Papers were presented on the work of the UN Committee Against Torture, Protection under International Human Rights Law, Challenges in the implementation of the Common European Asylum System, Litigation before the Court of Justice of the European Union, and Protection before Regional Human Rights Monitoring Bodies (the European Court of Human Rights and the Inter-American Commission & Court for the Protection of Human Rights).

The Workshop’s conclusions stressed the need for continued work in this area. Selected contributions to the Workshop have been published by the Refugee Survey Quarterly.


Young people’s experiences of discrimination, the ways in which they are, or are not, mistaken for being Muslim.

Professor Peter Hopkins (GPS) is currently working on a three year (2013-2016) AHRC funded project with colleagues from Edinburgh (Rowena Arshad) and St Andrews (Gurchathen Sanghera) and PDRA Kate Botterill, examining about the experiences of young people growing up in urban, suburban and rural Scotland (thus intersecting with the People, Place and Community theme).

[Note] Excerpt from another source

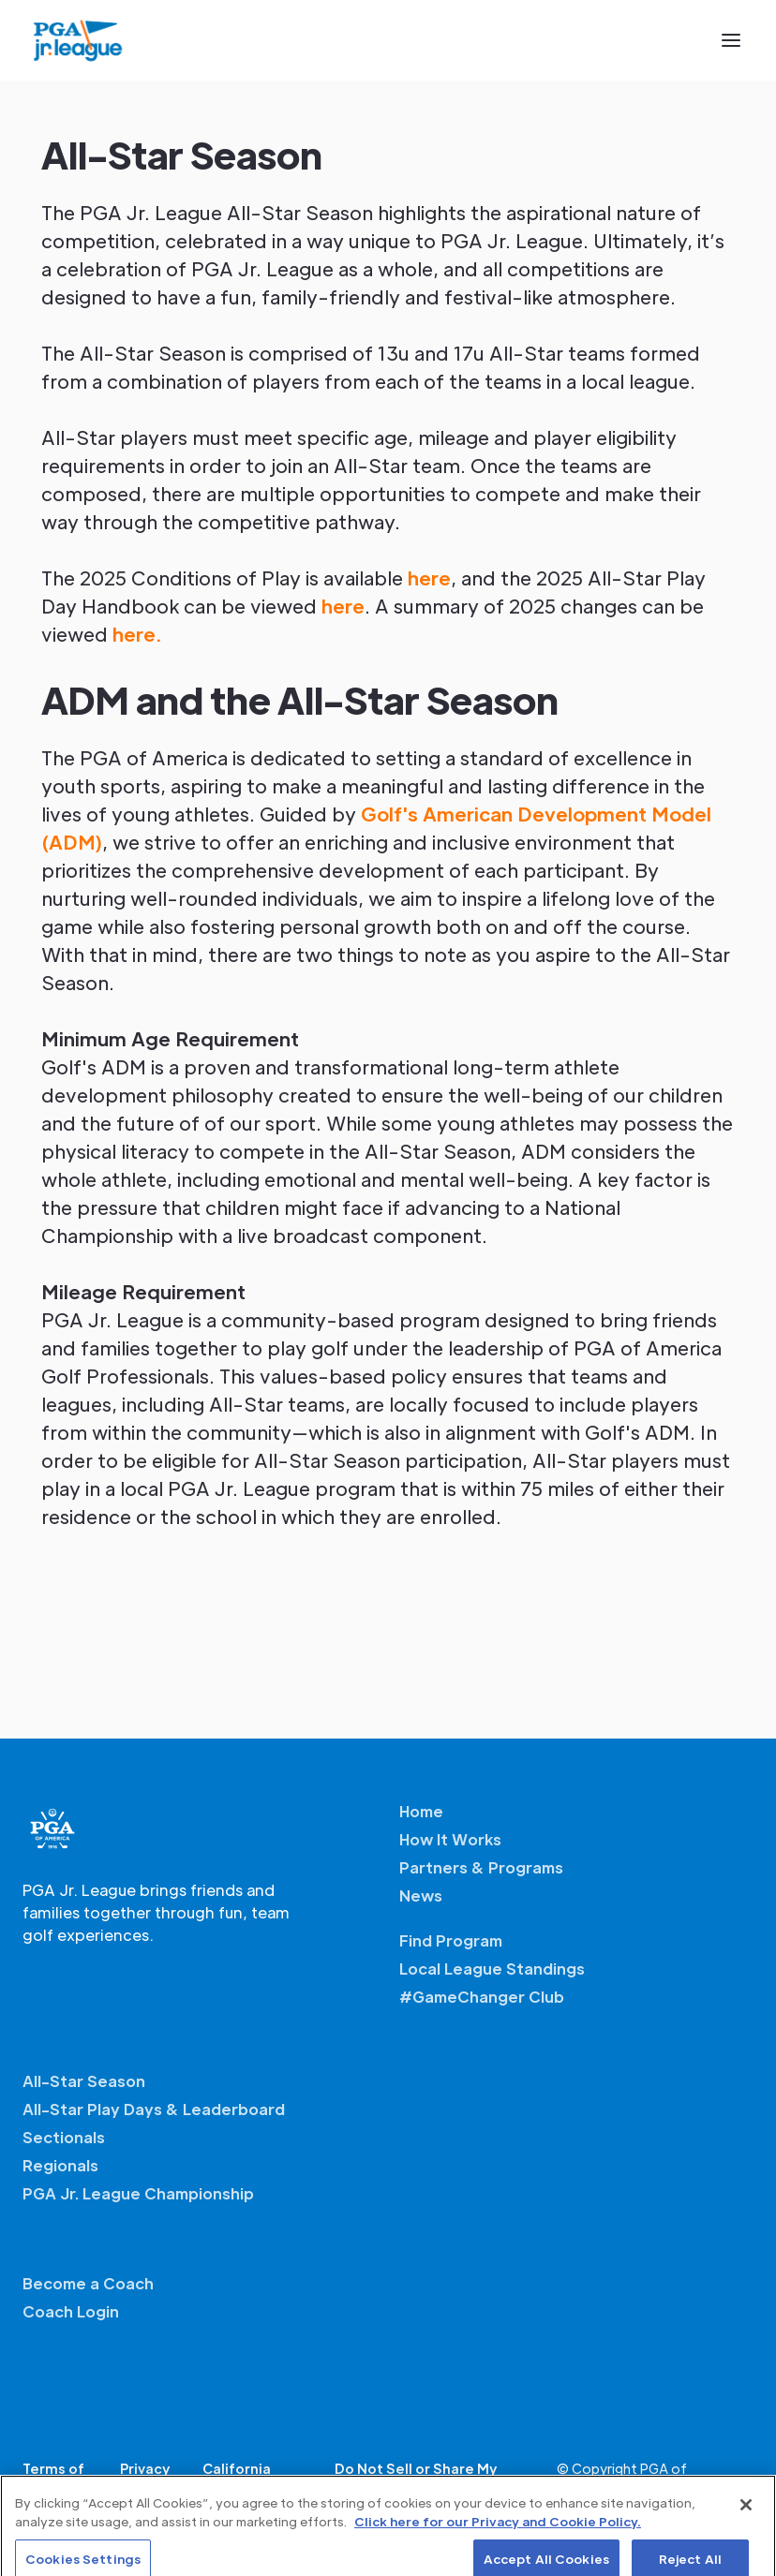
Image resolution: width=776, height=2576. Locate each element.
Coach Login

Specifically, the project explores young people’s experiences of discrimination, the ways in which they are, or are not, mistaken for being Muslim (and so experience Islamophobia as a result), and their perceptions about everyday geopolitics (a term used to refer to the ways in which international, national, state and local political issues shape, and are shaped by, people’s everyday lives in different contexts).